My best friend since forever is starting a coaching business which means that I get the rare treat of watching (and helping) a business grow from a spark of an idea into reality. It’s been eye opening to say the least.
It also makes me think back to when I first started my coaching business and how differently I would have done things if I knew what I know now. Though on the other hand I wouldn’t have that knowledge if I didn’t experience the process.
While you can read books, attend training, even work with mentors or coaches who can tell you what you need to know; until you’ve actually put all of those things into practice and experienced failure or success on your own – you won’t get to a place of deep understanding. Where instead of listening to what everyone else is telling you to do, you form your own ideas and opinions.
And I think this is the case with any area of expertise whether it be growing a business, raising a child, running a marathon, or any other endeavor you take on.
Everyone begins as a beginner, they listen to those that have gone before them, and take their first steps on their never ending journey toward mastery. And even though no one ever ever quite finishes that journey, at some point along the way they do become an expert. They become the mentor and have the knowledge and experience to lead someone else on that same journey.
As coaches, our expertise in our field is what makes us a valuable commodity. Not how many trainings you’ve attended or certifications you have obtained.
I believe this distinction is very important, especially when you’re starting out as a coach. The common misconception is that in order to get clients or teach in a particular arena you need to “get certified” and I don’t believe that is true. Oftentimes coaches even hold themselves back because they are just getting certification after certification when the real issue at hand is their own confidence.
Here are a few circumstances when training and certifications are useful:
1. When you’re just starting out and you need a coaching framework until you can create your own. After all, why reinvent the wheel? This way you can get started right away and as you gain experience you can create your own signature system.
2. You are an established coach and want to add a tool to your toolbox that complements what you’re already doing. Sometimes when you’re coaching, a particular issue will come up again and again with clients and you can quickly learn a method from someone else to tackle the problem. By taking the training or certification you will become that much more effective as a coach.

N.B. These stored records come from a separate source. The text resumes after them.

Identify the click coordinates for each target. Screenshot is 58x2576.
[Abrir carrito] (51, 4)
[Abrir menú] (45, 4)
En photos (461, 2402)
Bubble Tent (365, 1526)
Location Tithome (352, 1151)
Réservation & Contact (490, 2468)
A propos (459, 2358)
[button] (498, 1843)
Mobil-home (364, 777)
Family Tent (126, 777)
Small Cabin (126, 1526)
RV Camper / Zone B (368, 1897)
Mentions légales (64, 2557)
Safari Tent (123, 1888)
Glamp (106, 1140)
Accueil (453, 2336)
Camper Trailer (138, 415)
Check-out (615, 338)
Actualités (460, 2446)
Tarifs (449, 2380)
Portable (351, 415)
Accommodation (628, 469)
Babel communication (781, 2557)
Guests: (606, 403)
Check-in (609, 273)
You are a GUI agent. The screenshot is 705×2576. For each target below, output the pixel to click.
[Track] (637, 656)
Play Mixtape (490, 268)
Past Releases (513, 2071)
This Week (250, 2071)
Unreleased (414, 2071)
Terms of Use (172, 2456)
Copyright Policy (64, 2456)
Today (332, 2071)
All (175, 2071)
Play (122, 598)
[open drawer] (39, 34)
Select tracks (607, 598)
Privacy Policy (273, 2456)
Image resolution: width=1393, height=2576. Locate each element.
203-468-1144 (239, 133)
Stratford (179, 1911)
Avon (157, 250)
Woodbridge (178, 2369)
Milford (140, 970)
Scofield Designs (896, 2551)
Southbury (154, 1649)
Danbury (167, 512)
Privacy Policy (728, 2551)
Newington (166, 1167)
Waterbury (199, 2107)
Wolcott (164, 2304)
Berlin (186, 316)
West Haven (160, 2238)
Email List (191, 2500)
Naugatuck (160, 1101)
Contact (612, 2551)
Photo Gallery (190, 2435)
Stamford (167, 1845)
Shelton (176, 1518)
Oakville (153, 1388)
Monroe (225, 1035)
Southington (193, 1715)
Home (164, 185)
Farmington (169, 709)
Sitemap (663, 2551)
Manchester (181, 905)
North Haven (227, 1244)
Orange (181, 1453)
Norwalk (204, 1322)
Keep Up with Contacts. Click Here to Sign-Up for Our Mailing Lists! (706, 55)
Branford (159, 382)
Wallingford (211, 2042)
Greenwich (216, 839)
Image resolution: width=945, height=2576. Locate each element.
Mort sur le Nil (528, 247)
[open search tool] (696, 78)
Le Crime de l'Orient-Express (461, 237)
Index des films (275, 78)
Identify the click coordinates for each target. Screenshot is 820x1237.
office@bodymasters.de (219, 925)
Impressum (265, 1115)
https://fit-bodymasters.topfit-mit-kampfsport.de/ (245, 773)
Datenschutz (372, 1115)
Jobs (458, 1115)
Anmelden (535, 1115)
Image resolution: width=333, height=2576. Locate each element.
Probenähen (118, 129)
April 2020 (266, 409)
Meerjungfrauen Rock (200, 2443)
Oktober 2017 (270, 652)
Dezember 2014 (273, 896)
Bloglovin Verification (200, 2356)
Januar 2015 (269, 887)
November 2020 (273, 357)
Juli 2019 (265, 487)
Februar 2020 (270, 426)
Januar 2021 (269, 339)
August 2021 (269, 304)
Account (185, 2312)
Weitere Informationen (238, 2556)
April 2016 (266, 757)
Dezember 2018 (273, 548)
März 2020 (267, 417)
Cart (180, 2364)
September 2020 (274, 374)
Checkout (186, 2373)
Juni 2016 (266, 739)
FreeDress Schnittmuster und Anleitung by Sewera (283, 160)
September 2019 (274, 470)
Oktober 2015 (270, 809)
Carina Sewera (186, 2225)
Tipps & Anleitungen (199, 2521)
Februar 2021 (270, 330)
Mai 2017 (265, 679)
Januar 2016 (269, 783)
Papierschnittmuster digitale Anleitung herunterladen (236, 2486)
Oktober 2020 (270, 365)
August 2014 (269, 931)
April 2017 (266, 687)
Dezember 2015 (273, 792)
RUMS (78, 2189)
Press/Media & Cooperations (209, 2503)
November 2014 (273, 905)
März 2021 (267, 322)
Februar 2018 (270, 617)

3. You want to get to know a particular mentor. Oftentimes purchasing a training especially when it’s delivered by your favorite expert in your field is a great way to get to know them and explore other opportunities. This was how I met my mentor, and I worked with him for 5 years after my initial training.
4. You have a particular area you want to grow in. The only reason I will take a training is because there is something contained in it that I’m deeply curious about, to solve a problem I’m having, or grow my knowledge in a particular area. For me taking a training is about fine tuning and growth, or sometimes just learning something completely new (like cartooning for example).
The key here is that your expertise and talents come first and foremost. Trainings and certifications are meant to add to your arsenal and build on the knowledge you already have.
And here are a few “not-good” reasons to take trainings:
1. You think you have to be certified in order for anyone to take you seriously. Unless you’re working in a field where a certification is required, this isn’t the case. When it comes to hiring you, prospects want to know that you are an expert in your field and that your approach to solving their problem makes sense – neither of which require any formal training or certification. Your brand is what will make or break your business and determine whether prospects take you seriously.
2. You want to add more offerings because you think it will get you clients (and you aren’t currently booked solid). This is a slippery slope because what many coaches don’t realize – and won’t believe until they’ve until they’ve experienced it themselves – is that the less you have to offer, the easier it is to get clients. The reason is that the more you’re offering the more confusing it is to prospects plus it’s more difficult for you to explain what you do. If you’re not getting clients, chances are something else in your business is broken – not that you aren’t offering enough.
3. You are desperate and hope that the training will save your business, so you overstretch your finances to cover the cost. The truth is that yes, sometimes just one piece falling into place is all you need to turn things around. You definitely need to assess the risk though if you are over stretching yourself financially. What if things don’t turn around? What are other measures you could take that don’t cost money to get things on track? Most of the time you know there are actions you can be taking but for whatever reason are putting them off.
In the end your hard won experience, knowledge, and talents are what matter more than any letters after your name. Your brand is what communicates these to your prospects and positions you as the one they should be working with. Training and certifications are for your own personal growth and to add to what you already have going for you, but they are never the end-all be-all of your business.